Immunity to Bacteria

From WikiVet English
Jump to navigation Jump to search

Overview

The immune mechanisms that defend against bacterial infection relate to the type of cell wall and recognition of common bacterial components.

Innate mechanisms

Lipopolysaccharide recognition

LPS is a component of some Gram-negative bacterial cell walls and its recognition is thought to be an ancient mechanism that evolved before the acquired immune system. When released by bacteria, LPS can bind to soluble CD14, which causes the release of TNF-alpha and IL-1 (both lead to systemic phagocyte activation), or to lipoprotein particles, which neutralize it.

Complement

Some bacteria, particularly those with an outer lipid bilayer (i.e. Gram-negative), are susceptible to complement activated via the alternative pathway (the lytic complex: C5b-9). The release of C3a and C5a lead to histamine release, and attracts and activates neutrophils. Components of C3 aid opsonisation of the bacteria.

Phagocytosis

Most bacteria are killed this way. Complement products, bacterial components (e.g. f-Met-Leu-Phe) and locally released cytokines are chemotactic for phagocytes. The binding of the phagocyte can be mediated by the following:

  • Lectins on the bacteria, e.g. mannose-binding lectin of E. coli.
  • Lectins on the phagocyte, e.g. complement receptors such as CR3.
  • Complement deposited on the organism, both classic and alternative pathways.
  • Fc receptors on phagocyte, bind to the antibody on bacteria.

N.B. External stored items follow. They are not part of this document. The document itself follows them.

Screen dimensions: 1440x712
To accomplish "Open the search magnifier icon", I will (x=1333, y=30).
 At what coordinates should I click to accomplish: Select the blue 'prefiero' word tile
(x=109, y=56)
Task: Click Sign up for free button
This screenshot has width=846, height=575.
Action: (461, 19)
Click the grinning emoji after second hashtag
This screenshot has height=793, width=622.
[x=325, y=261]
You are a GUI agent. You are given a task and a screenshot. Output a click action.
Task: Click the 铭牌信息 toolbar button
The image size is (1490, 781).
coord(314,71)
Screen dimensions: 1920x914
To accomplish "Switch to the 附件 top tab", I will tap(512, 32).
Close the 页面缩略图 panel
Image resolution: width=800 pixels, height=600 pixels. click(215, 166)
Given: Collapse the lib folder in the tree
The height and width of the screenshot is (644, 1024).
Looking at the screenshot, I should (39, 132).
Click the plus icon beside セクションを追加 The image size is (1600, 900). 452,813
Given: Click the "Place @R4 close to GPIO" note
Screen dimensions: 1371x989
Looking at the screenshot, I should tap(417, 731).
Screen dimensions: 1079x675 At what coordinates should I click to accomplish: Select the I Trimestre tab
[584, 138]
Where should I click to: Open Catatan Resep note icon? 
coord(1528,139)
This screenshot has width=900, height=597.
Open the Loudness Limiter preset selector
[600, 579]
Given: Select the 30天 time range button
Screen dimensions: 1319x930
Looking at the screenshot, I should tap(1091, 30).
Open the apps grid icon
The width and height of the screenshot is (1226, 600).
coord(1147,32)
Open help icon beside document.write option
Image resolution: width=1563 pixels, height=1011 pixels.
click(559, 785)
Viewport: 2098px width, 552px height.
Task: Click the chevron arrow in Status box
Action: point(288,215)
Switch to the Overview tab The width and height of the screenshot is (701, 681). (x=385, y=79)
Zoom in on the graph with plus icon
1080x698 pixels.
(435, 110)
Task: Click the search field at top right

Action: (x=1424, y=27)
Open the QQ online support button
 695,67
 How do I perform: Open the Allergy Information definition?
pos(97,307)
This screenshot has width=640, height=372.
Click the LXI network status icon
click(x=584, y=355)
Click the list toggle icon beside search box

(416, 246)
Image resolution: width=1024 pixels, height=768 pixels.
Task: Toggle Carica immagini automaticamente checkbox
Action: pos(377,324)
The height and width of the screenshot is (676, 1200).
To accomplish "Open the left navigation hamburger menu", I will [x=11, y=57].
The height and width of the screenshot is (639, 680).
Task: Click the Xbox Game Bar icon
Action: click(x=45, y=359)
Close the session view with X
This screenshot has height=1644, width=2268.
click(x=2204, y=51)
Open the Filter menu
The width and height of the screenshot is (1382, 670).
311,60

The activation of macrophages occurs after exposure to microbial products or T cell-derived lymphokines. Lymphokines released during T-cell activation are often required for full activation, such as IFN-γ.

Immunopathology

The release of endotoxins, typically LPS by Gram-negative bacteria, can cause the excessive production of cytokines that lead to 'endotoxin shock.' This can lead to fever, circulatory collapse and haemorrhagic necrosis, and eventually multiple organ failure and potentially death. Gram-positive bacteria can cause a similar reaction. The Koch phenomenon is the necrotic response observed in Mycobacterium tuberculosis infections and is thought to be partly due to the release of cytokines.


Evading immune defences

Bacteria can avoid the complement response. Proteins can be expressed on the surface that divert the lytic complex from the cell membrane or the outer membrane can resist the lytic complex. Some bacteria have an outer membrane that inhibits complement activation and an enzyme found on the membrane of some bacteria is able to degrade complement.

Many can also avoid the phagocytic response by secreting repellents or toxins, some bacteria can inhibit chemotaxis. Once ingested, some bacteria inhibit lysosome fusion or proton pump action (preventing the phagocyte pH from falling), e.g. M. tuberculosis. Some bacteria have outer coats that inhibit phagocyte attachment and some secrete catalase which breaks down hydrogen peroxide. The release of a phenolic glycolipid by M. leprae prevents damage by free radicals. Lipoarabinomannan, released by some Mycobacteria, blocks macrophage response to IFN-γ and infected cells can lose their ability to present antigens.